Every line from the one containing "The height and" to the end of the records below should be returned exactly; pictures are to be dropped.

--- TASK INPUTS ---

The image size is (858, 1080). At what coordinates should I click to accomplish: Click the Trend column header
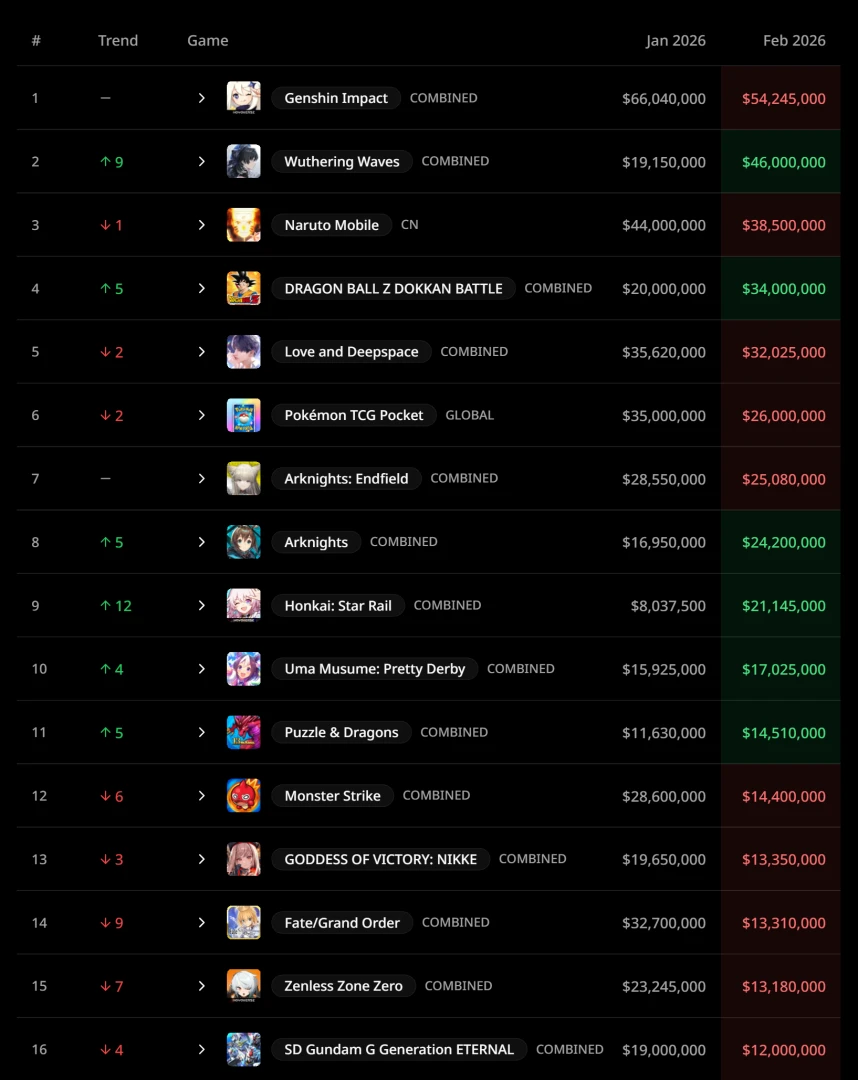(x=118, y=41)
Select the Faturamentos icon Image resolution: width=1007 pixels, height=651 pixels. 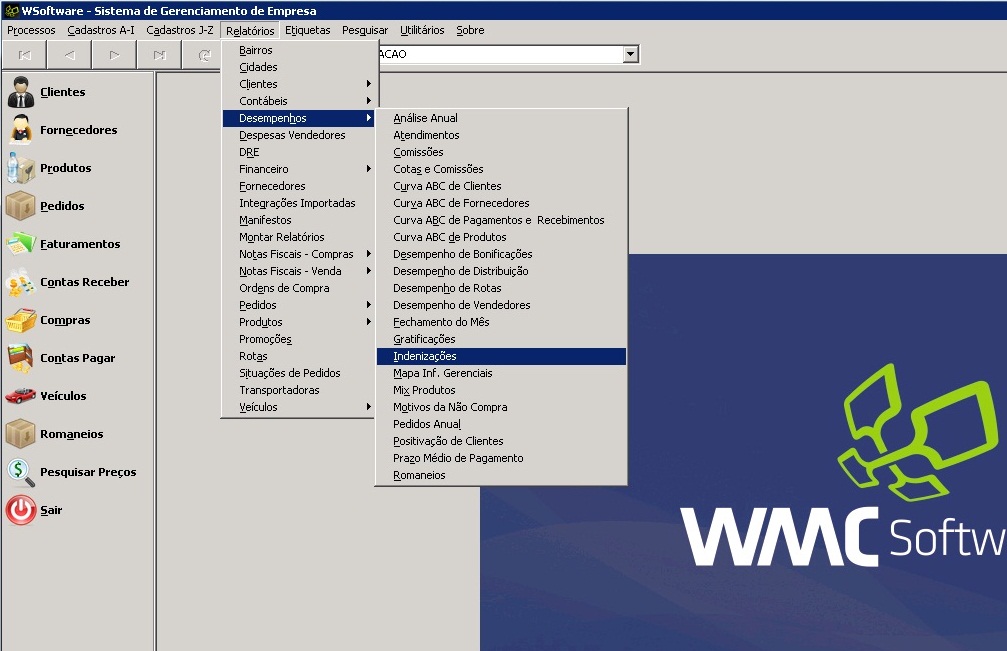coord(21,244)
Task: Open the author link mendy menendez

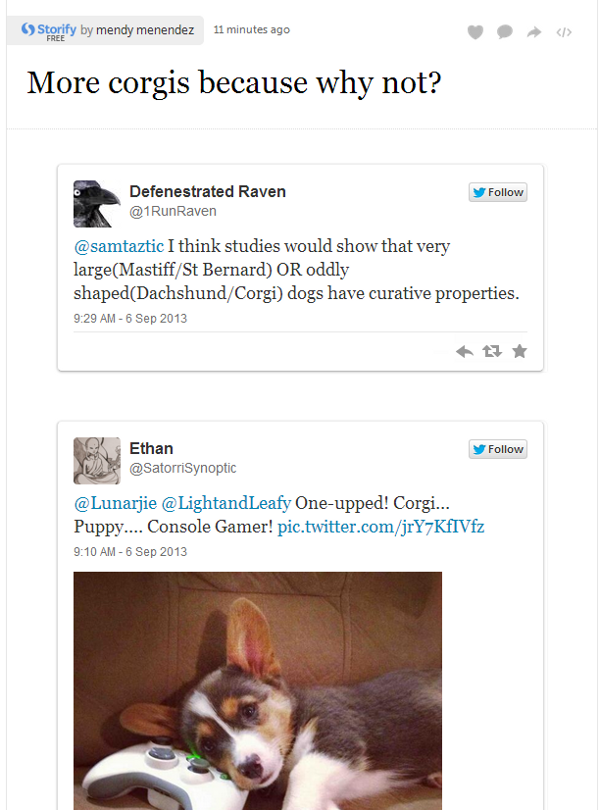Action: click(145, 30)
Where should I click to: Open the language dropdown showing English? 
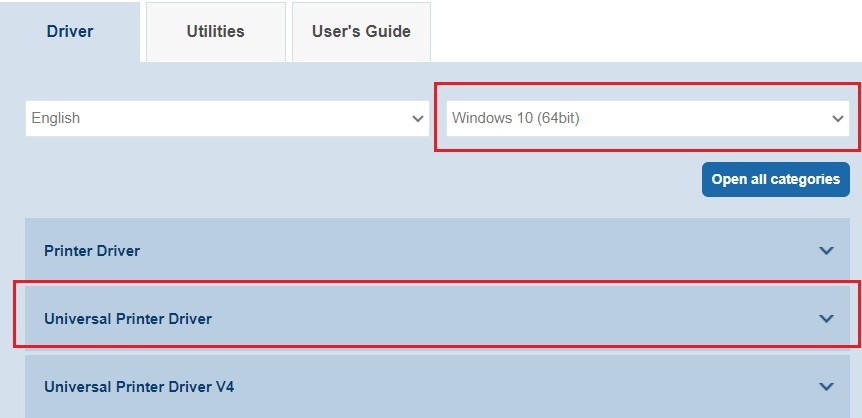pos(228,118)
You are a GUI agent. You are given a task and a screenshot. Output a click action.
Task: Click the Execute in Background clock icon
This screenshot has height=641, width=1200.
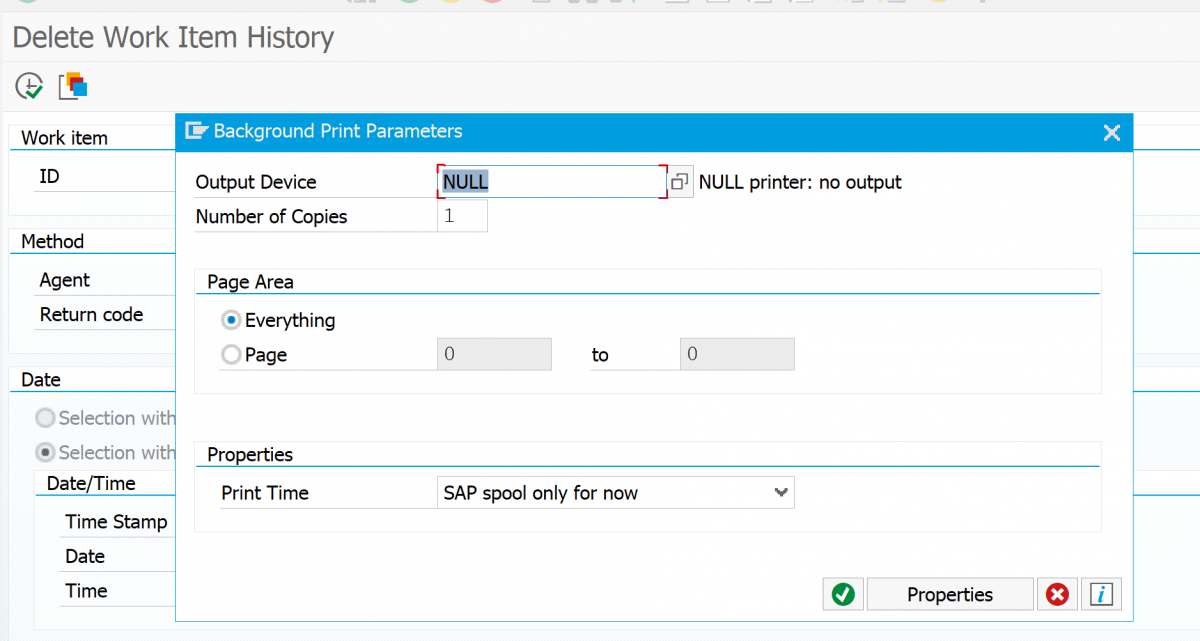(28, 86)

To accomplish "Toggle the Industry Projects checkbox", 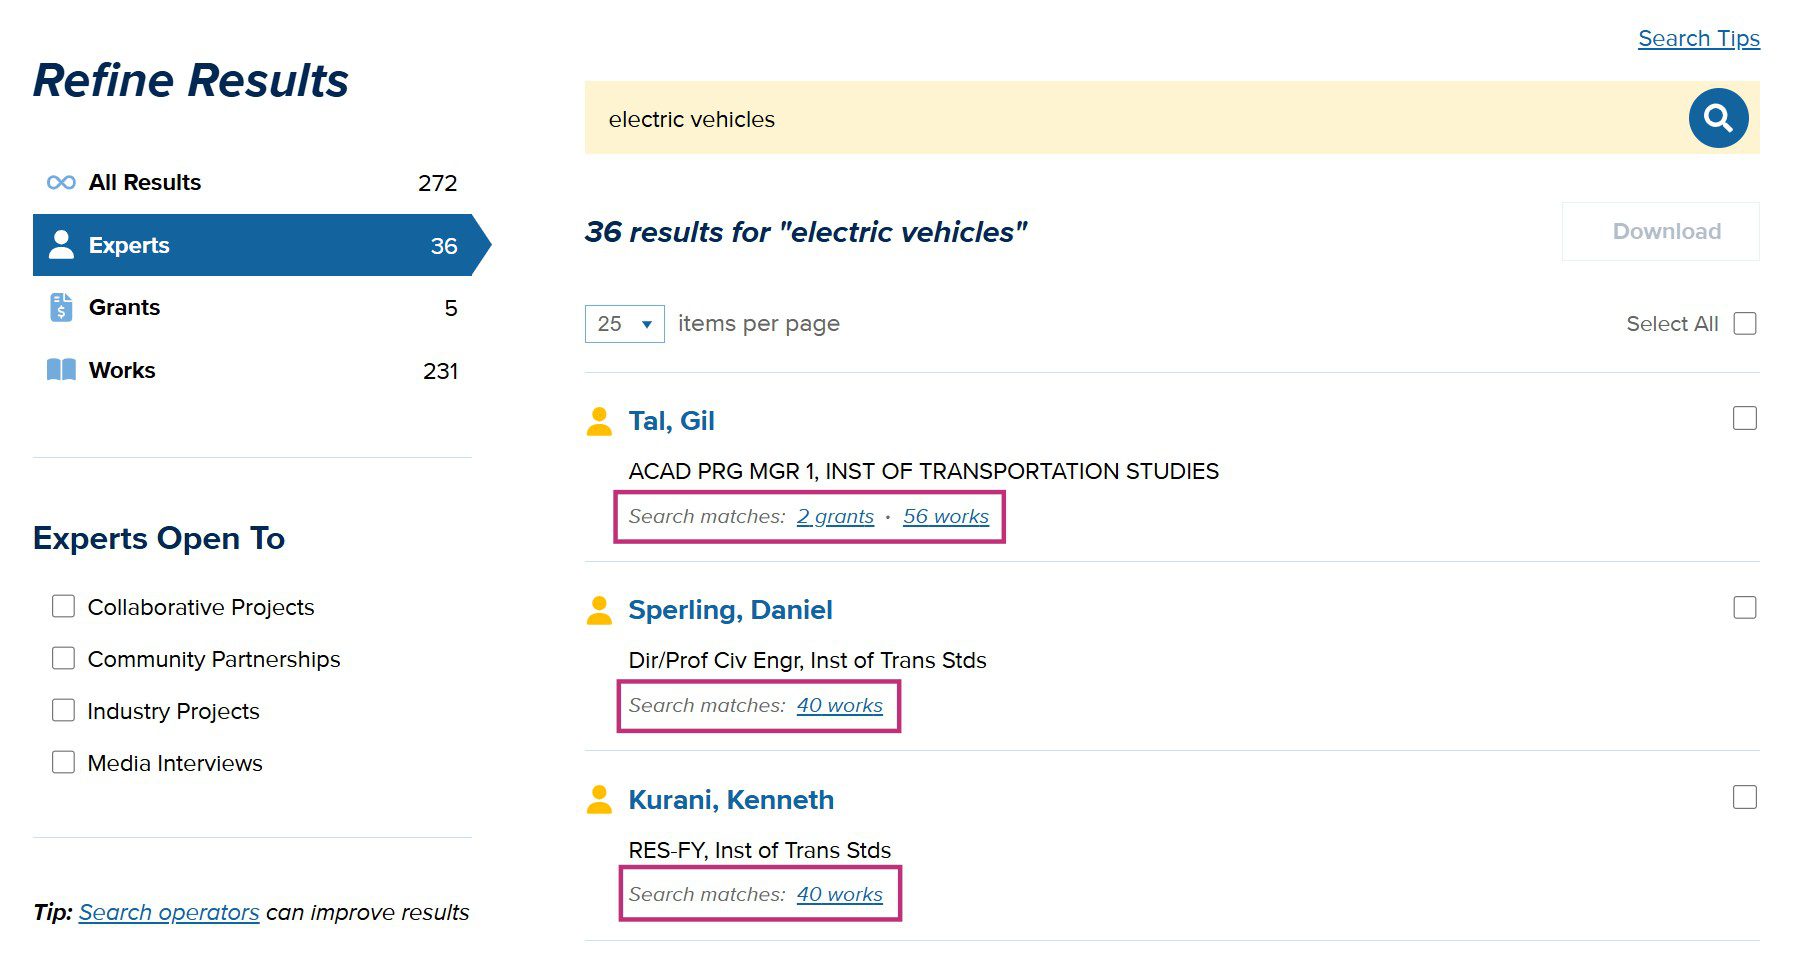I will coord(63,711).
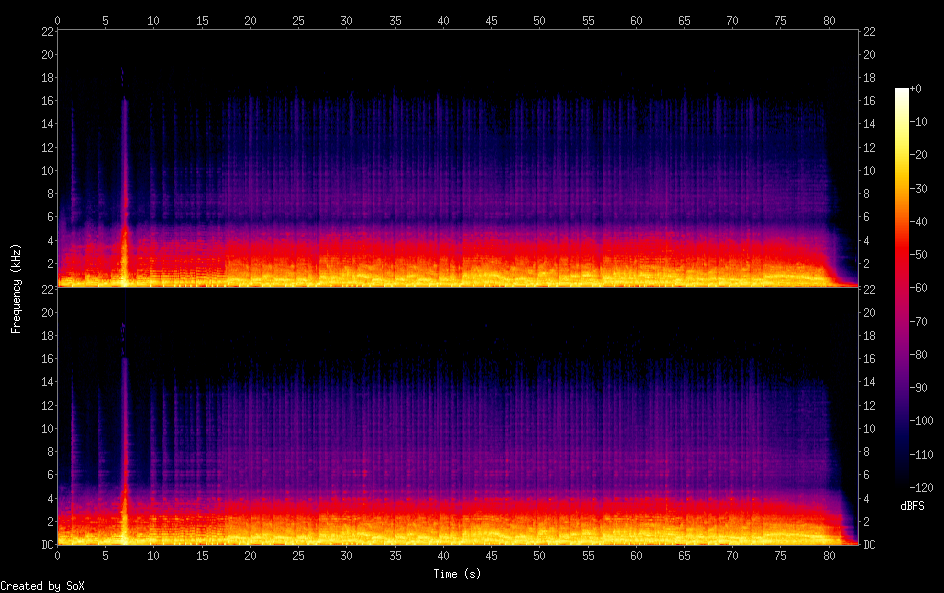Click the 80 tick on the bottom time axis

pos(829,555)
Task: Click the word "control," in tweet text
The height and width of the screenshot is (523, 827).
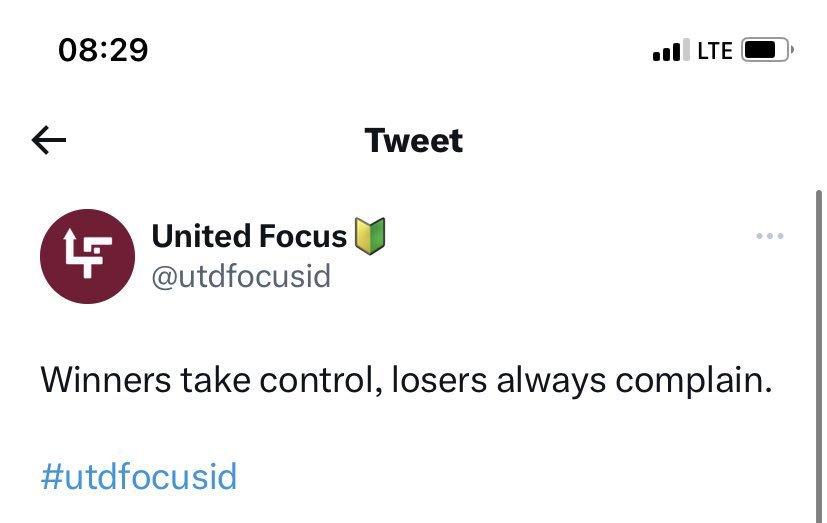Action: pyautogui.click(x=321, y=381)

---

**THE ANSWER:**
The height and width of the screenshot is (523, 827).
Action: pyautogui.click(x=321, y=381)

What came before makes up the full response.